Initial Public Offering (IPO)
Erste öffentliche Platzierung von Aktien durch ein privates
Unternehmen
auf einem organisierten Markt.
Institutionelle Investoren
Gesellschaften wie z.B. Investmentgesellschaften, Investmentfonds,
Makler, Versicherungsgesellschaften, Pensionsfonds, Investmentbanken und Stiftungen.
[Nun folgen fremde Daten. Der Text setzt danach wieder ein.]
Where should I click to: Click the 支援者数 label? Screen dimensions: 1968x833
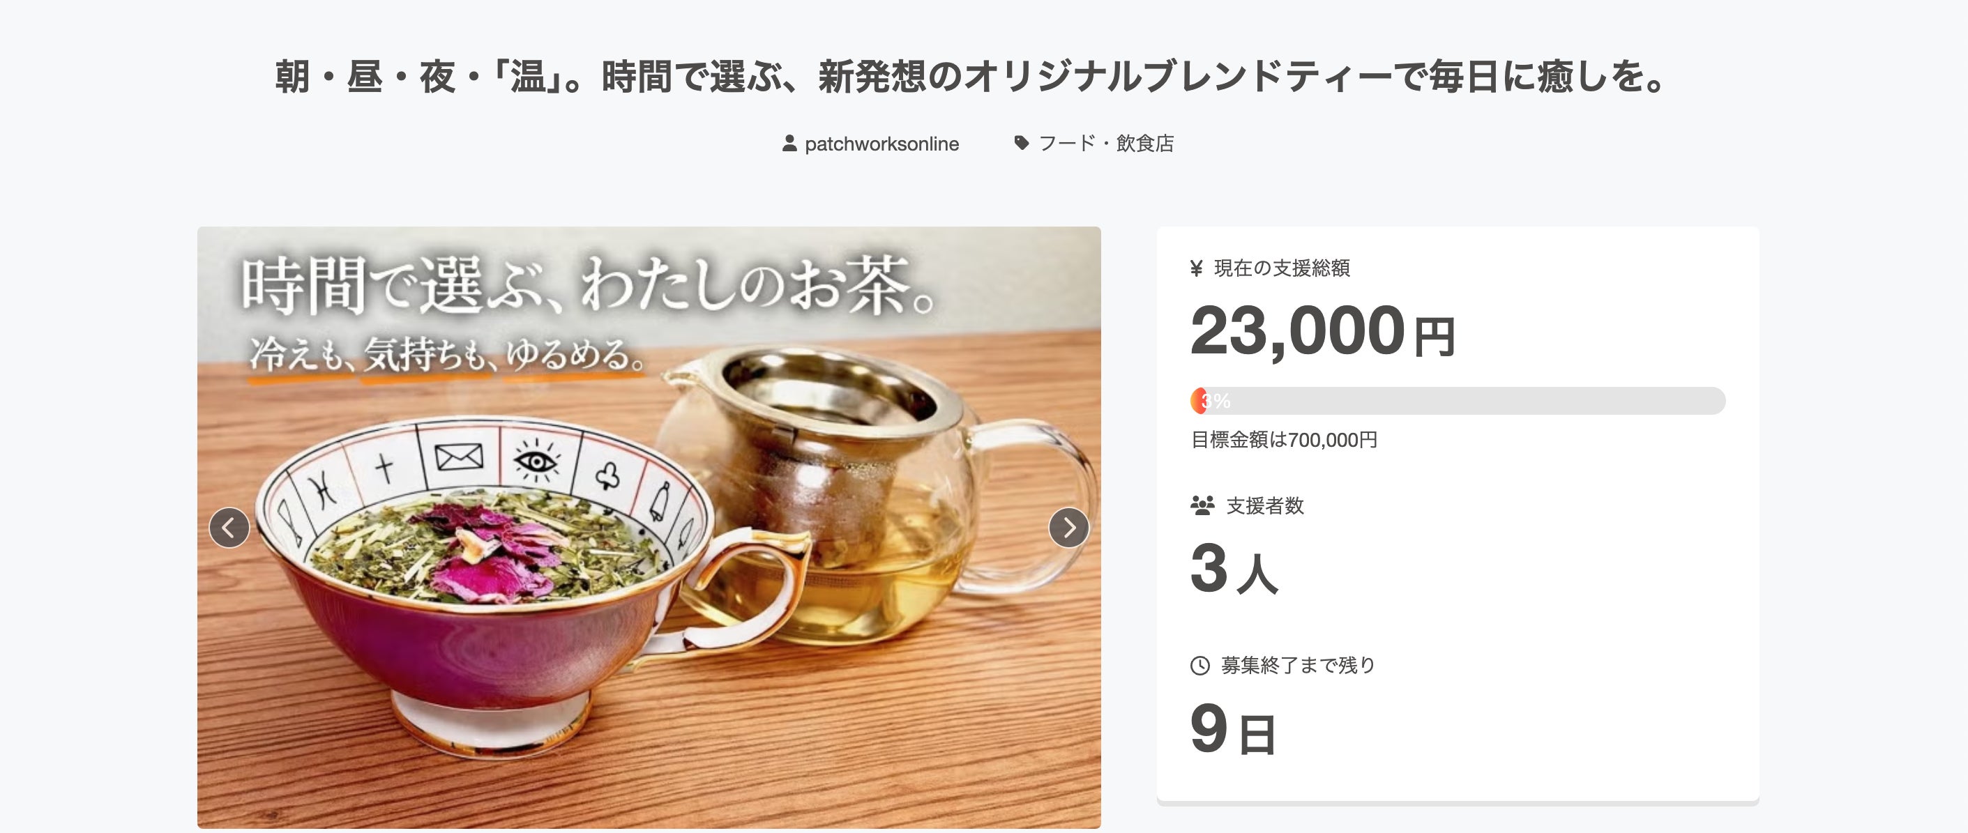coord(1264,505)
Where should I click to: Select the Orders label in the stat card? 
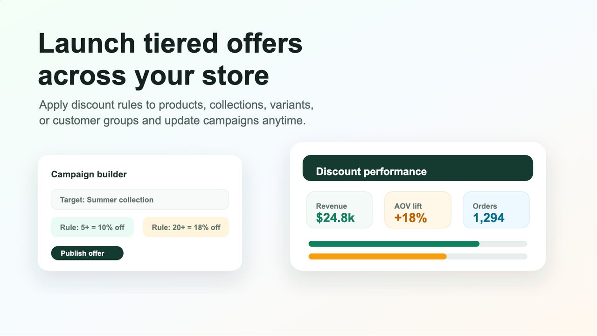485,206
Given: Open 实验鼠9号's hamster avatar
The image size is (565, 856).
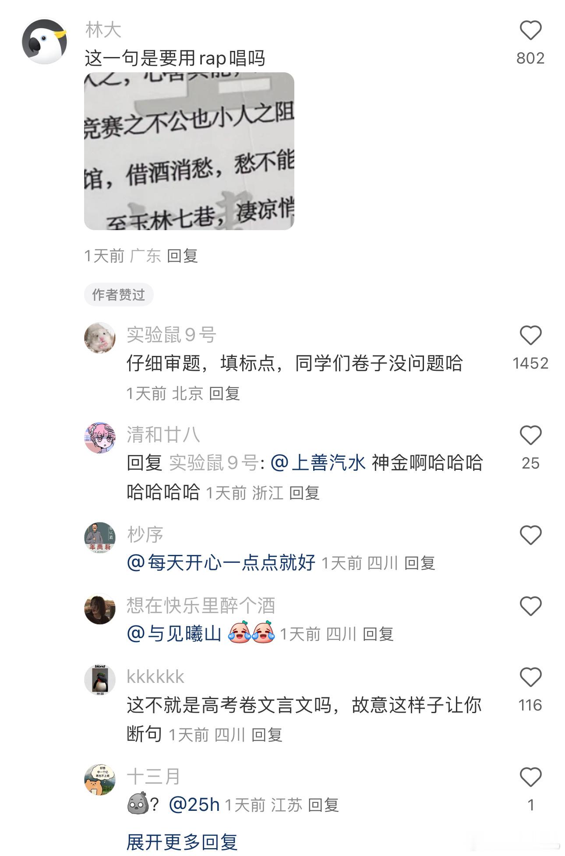Looking at the screenshot, I should tap(100, 338).
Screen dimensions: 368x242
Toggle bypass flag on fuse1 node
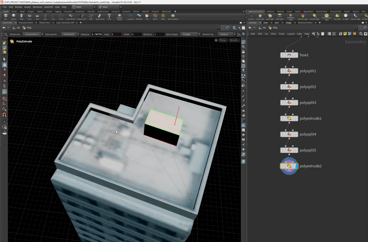coord(282,55)
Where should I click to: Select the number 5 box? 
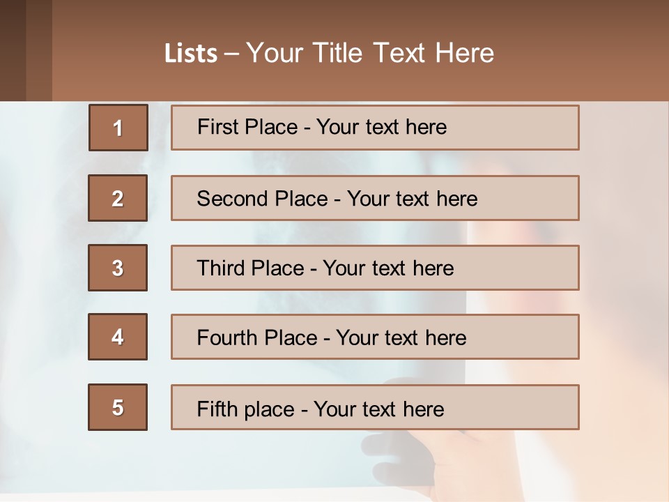pos(118,407)
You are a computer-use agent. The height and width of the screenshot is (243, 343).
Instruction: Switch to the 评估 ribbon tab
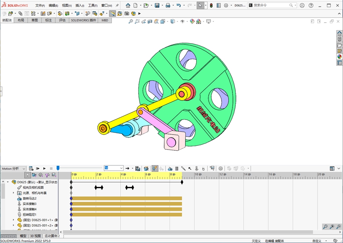62,20
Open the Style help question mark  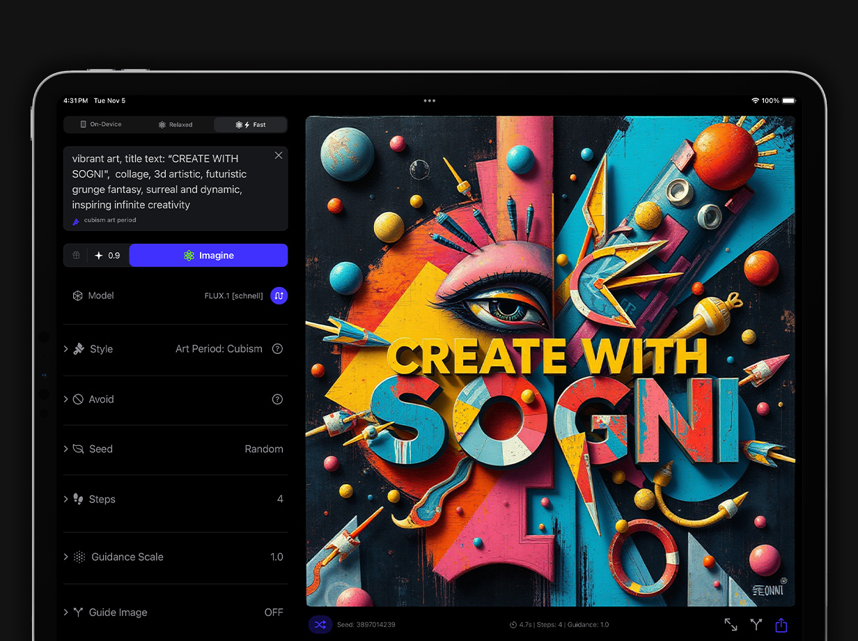(x=277, y=349)
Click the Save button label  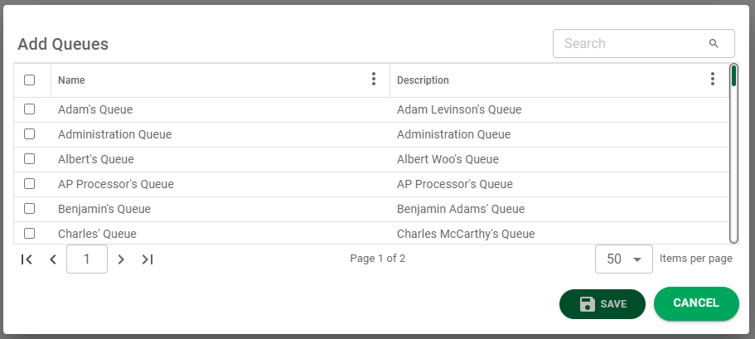613,304
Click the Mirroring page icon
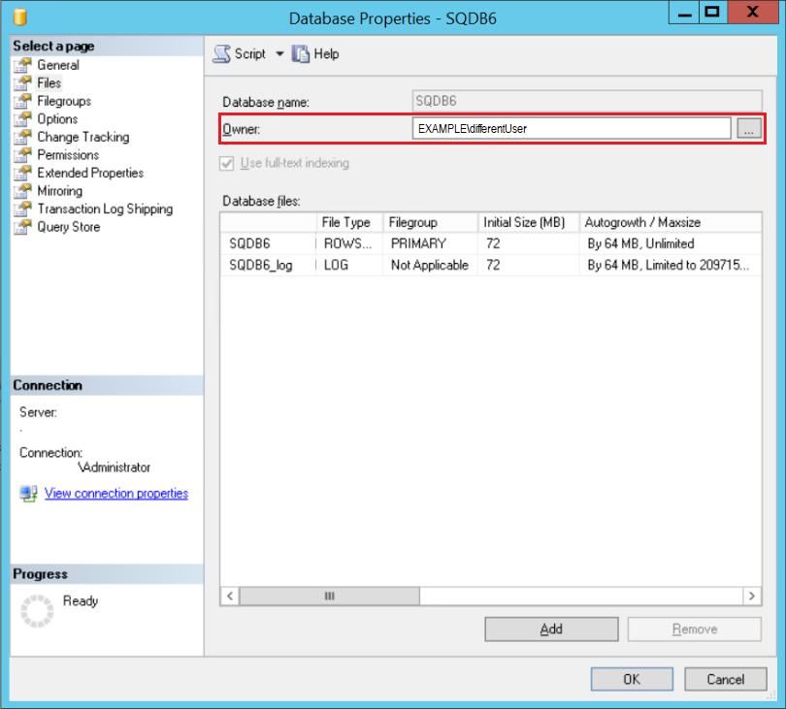 (x=23, y=191)
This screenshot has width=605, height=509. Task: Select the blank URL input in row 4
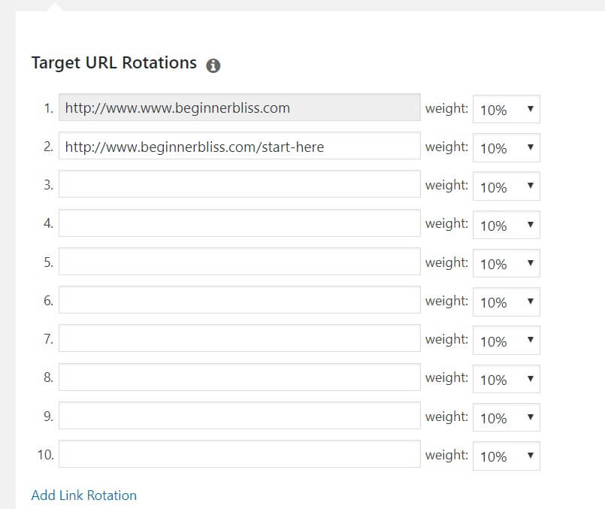click(239, 224)
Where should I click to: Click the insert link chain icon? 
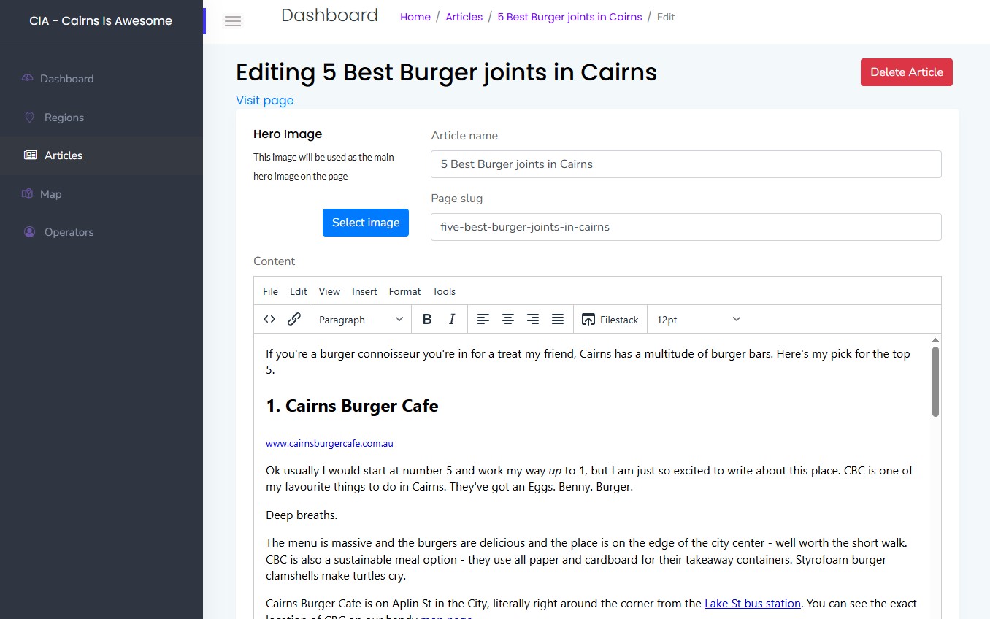294,319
Diese haben in der Regel umfassende Kenntnisse hinsichtlich Anlageformen und Risiken und
sind in der Lage, große Investitionen zu tätigen.
Interessenvertreter
Alle Gruppen, die ein direktes oder indirektes Interesse an den Leistungen
und Ergebnissen eines Unternehmens haben. Dazu zählen Kreditgeber, Konsumenten,
Fachhändler, Lieferanten, Lizenznehmer, Geschäftspartner in der Beschaffungskette, Aktionäre,
Mitarbeiter, internationale Sportverbände, Nicht-Regierungsorganisationen, Medien usw.
International Accounting Standards Board (IASB)
Privatrechtlich organisierter
Zusammenschluss
von Berufsverbänden, welcher sich mit Rechnungslegungsvorschriften beschäftigt
und die IFRS (vormals IAS) ausarbeitet.